I was recently attending the workshop 'Beyond the PDF' in San Diego and I noticed multiple times how the concept of 'Annotation' is often intended as a task performed after publication of a physical or digital document.

I consider Annotation to be more ubiquitous and important at all stages: before, during and after publication. Also, Annotation is not only about classic textual document. Images, database records and data-sets can be annotated as well. Even physical objects can be digitally annotated when we create a correspondent digital record or - speaking in terms of ontologies - when we refer to the representation of that particular instance of a certain class.

Annotation can exist as such forever or can be incorporated back in the original document/resource or a new version of the original document/resource. If you think at the old fashion paper encyclopedia, every year - or bunch of years - the editor was collecting the several annotations to come up with a new edition of the heavy volumes. This was very close to what in the digital world is called versioning.

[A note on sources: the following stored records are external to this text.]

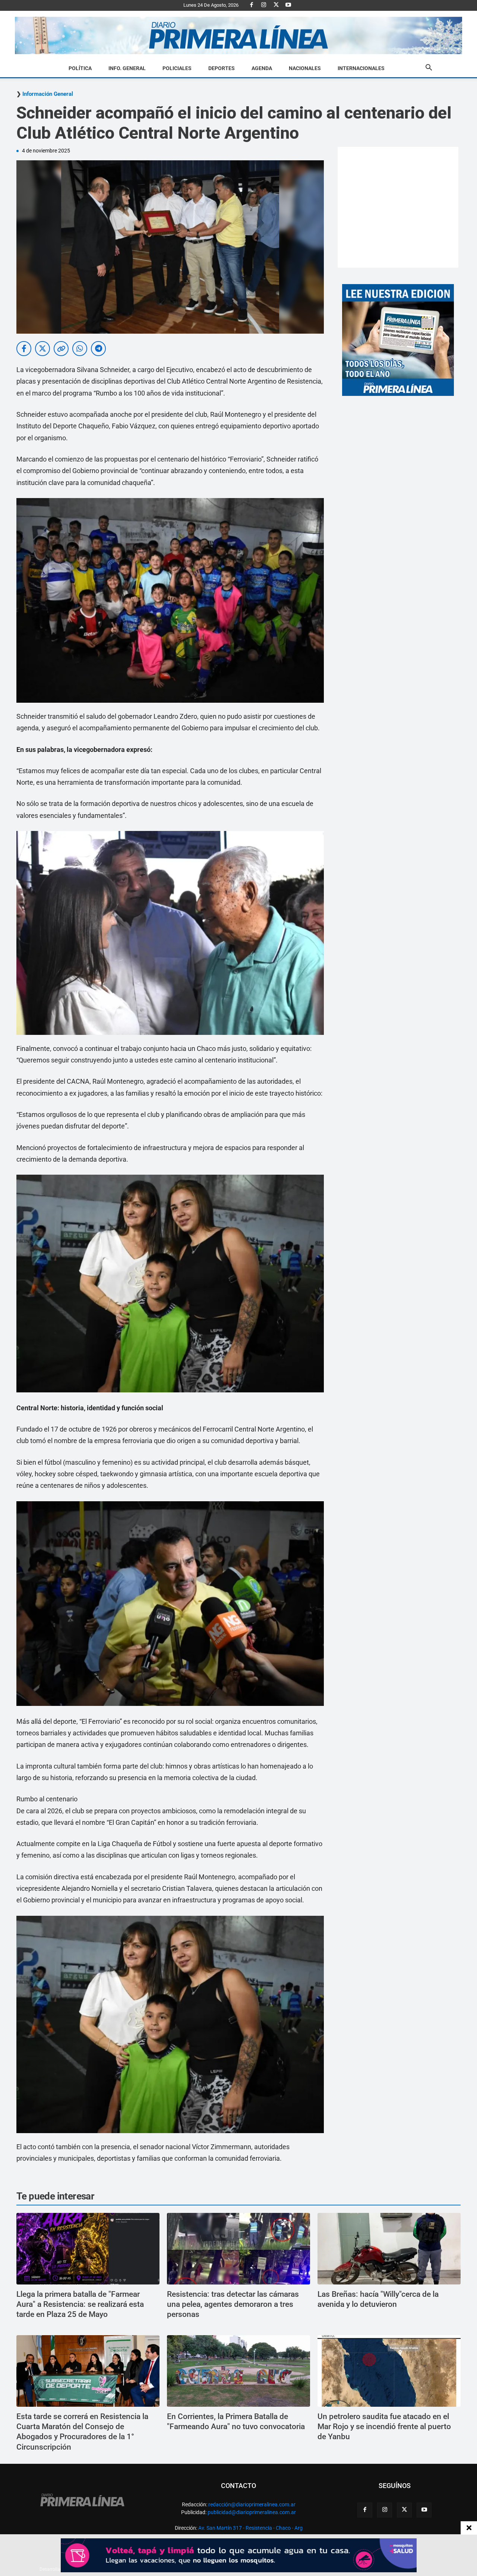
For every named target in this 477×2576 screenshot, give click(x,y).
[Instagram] (263, 5)
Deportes (221, 68)
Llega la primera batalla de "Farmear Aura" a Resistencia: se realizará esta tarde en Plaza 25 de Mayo (80, 2304)
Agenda (262, 68)
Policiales (177, 68)
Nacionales (305, 68)
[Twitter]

In the modern digital world annotation is everywhere. Tags attached to a document are annotation. Leveraging crowdsourcing makes possible to include the most popular tags as keywords for that document. Delicious users are experiencing this anytime they are in the process to tag a new resource and they receive suggestions of popular or appropriate tags. Reviews of catalog items in Amazon are annotations and the statistical analysis of such results appears close to the selected item under the form of stars. To some extents, edits in a Wiki can be seen as annotation - and could be exported as such - where a user changes the current document content. However,  I understand using the term Annotation for edits might sound a bit of a stretch.

Maybe, in today digital world, a better way to refer to this process is 'Content refinement' as everything can potentially be 'changed'. But even the term refine might fall short as 'to refine' means improving by making small changes. Sometimes edits are massive and an article in Wikipedia can evolve dramatically in time. It is not simply polishing and fixing, we can add/remove big chunks of the original documents - adding missing items or removing items that are redundant or not valid anymore - or can make the original document more actual - for instance adding new evidence that was not available when the document has been previously published. 'Content Improvement' is probably generic enough to cover refinements and edits.

Sure, I am talking of evolving documents but it does not preclude to take snapshots of it in a 'traditional publication' or in a version of that resource. Take online news. I realized more than once that the news at a specific URL was changing and journalists were incrementally adding new sections at the bottom of the page whenever the new updates were available. You might argue this is not good practice but it happens more often than what you think.  The reason is simple: in the digital world, it is possible and cheap. We don't have to reprint a book or to add an errata page to avoid reprinting. We just create a note or directly edit the content - hopefully while keeping track of the changes.

I see many attempts to redefine what a publication is. These days, I believe publication is a multidimensional evolving artifact including images, videos, live tables, data, metadata... and no matter what it includes or what it looks like, it has to manage change or content improvement. Only snapshots of it, at particular times, would match the 'classic' concept of publication.